If someone comes up to you and asks you to improve their programming
language, you have a pretty heavy responsibility to do a good job of
it.  Quintus move very slowly and very cautiously:  once we've put
something in the language, customers are likely to start using it,
and pulling a feature out on the grounds that we don't like it any
more is not really ethical behaviour.  The moral responsibility of
a group of people who take it on themselves to change a language
around without being asked to by the people who will be affected by
such changes is much much greater.  At the very least, a paramount
concern of such a group should be to provide enough operations and
hooks in the standard that "99%" compatibility packages for some
reasonably representative set of dialects should be KNOWN to be
definable using standard operations.  For example, in my work on
this in 1984, I very carefully worked through Waterloo Prolog (NOT
an Edinburgh-compatible Prolog) to find out what extra hooks would
be needed.

> It seems to me that whatever semantics is chosen, it is simple to get
> the other:

> BSIread(X) :-			| get_char(X) :-
>    DEC10read(X),		|	get0(C),
>    X \== end_of_file.		|	C =\= -1,
				|	string_list(X, [C]).

> DEC10read(X) :-		| get0(C) :-
>    BSIread(Y),		|	( get_char(X) -> string_list(X, [C])
>    !,				|	; C = -1
>    X = Y.			|	).
> DEC10read(end_of_file).

I can't find a BSI document which describes read/1 anything but vaguely,
so I've added the character I/O versions on the right, and it's those
I'll comment on.  (By the way, string_list/2 is a pretty appalling name;
you would expect it to have something to do with lists of strings.)

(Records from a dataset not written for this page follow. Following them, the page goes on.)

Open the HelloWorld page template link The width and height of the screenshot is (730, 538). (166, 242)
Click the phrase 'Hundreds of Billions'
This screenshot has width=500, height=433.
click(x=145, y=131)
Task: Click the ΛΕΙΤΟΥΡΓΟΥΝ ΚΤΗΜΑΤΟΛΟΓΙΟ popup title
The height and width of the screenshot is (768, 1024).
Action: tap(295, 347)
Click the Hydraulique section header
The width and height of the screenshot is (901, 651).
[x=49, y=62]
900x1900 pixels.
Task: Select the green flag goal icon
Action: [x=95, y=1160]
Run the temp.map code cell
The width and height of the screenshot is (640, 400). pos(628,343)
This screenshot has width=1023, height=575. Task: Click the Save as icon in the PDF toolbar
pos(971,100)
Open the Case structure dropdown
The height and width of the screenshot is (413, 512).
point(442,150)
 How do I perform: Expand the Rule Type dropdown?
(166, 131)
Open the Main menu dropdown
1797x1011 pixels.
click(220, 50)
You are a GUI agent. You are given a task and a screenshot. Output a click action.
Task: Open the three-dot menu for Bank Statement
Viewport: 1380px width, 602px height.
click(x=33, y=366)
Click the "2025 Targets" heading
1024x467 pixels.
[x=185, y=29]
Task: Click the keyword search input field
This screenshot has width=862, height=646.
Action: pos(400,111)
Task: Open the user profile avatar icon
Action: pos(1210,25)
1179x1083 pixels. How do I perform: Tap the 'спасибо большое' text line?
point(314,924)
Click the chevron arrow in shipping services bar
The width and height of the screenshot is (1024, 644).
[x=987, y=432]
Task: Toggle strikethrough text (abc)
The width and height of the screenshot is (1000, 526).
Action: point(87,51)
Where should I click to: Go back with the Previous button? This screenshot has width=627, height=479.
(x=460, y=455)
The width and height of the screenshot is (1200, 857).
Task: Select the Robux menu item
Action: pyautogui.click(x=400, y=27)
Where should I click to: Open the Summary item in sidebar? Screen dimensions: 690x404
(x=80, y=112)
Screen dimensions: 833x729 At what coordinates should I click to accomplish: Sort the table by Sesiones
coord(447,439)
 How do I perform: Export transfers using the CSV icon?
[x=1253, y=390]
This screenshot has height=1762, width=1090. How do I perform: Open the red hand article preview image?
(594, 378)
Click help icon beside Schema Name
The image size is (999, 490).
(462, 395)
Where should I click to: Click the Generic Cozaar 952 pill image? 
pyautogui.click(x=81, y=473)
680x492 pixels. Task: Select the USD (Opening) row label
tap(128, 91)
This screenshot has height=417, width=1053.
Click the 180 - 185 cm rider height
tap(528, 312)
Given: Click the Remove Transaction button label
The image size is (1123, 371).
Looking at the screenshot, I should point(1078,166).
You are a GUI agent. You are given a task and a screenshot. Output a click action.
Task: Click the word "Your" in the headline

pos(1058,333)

The latest character I/O document I checked was so phrased as to suggest
that having failed once, get_char/1 would continue to fail.  There was a
note which pointed out that it was still an open question whether
get_char/1 should do this or should report an error if called again
after having once failed.  This presumably carries over to read/1.
So we simply don't yet know whether the first definition is correct or
not, because BSI I/O is not yet fully defined.

    Case 1:  calling get_char/1 after it has already failed results in
	     an error report.  The cross-definitions of get_char/1 and
	     get0/1 would then be correct, IF an end-of-file condition
	     could be indicated only once in a file, which is false.

    Case 2:  get_char/1 keeps on failing quietly.  Then none of the
	     cross-definitions would be correct.

Since the only motivation that anyone has ever told me about for the
fail-at-end approach is the analogy between a file and a list of
characters, case 2 is the "natural" one.  That is, a parallel is
thought to exist between
	next_term([Head|Tail], Head, Tail).
and
	next_term(File, Head) :- read(File, Head).
and if we take this seriously, we would expect read(File, Head) to
keep on failing at the end of a file, just as next_term([], Head, _)
would keep failing.  Now the analogy is very far from being a good
one, so there may be some other motivation I have not been told about
which would make case 1 the "natural" one.

Even in case 1, and even discounting the extremely useful possibility of
a literal 'end_of_file' appearing in the input, it is still not clear
that the cross-definitions for read/1 would be correct.  There are two
difficulties:  what about syntax errors?  and what about end of file?
There are end-of-file problems in read/1 additional to those in get0/1,
due to the fact that a term is an extended object, and the fact that
read/1 may consume arbitrarily many characters without encountering a
term.

> It is after all easy to write DEC10read in terms of BSIread.

Strictly speaking, it is impossible, because the two syntaxes are
different.  Even ignoring that, it isn't clear to me that it is possible.
It *would* be possible to write read/1 in terms of get_char/1 (though it
would be rather more painful than it would be given get0/1).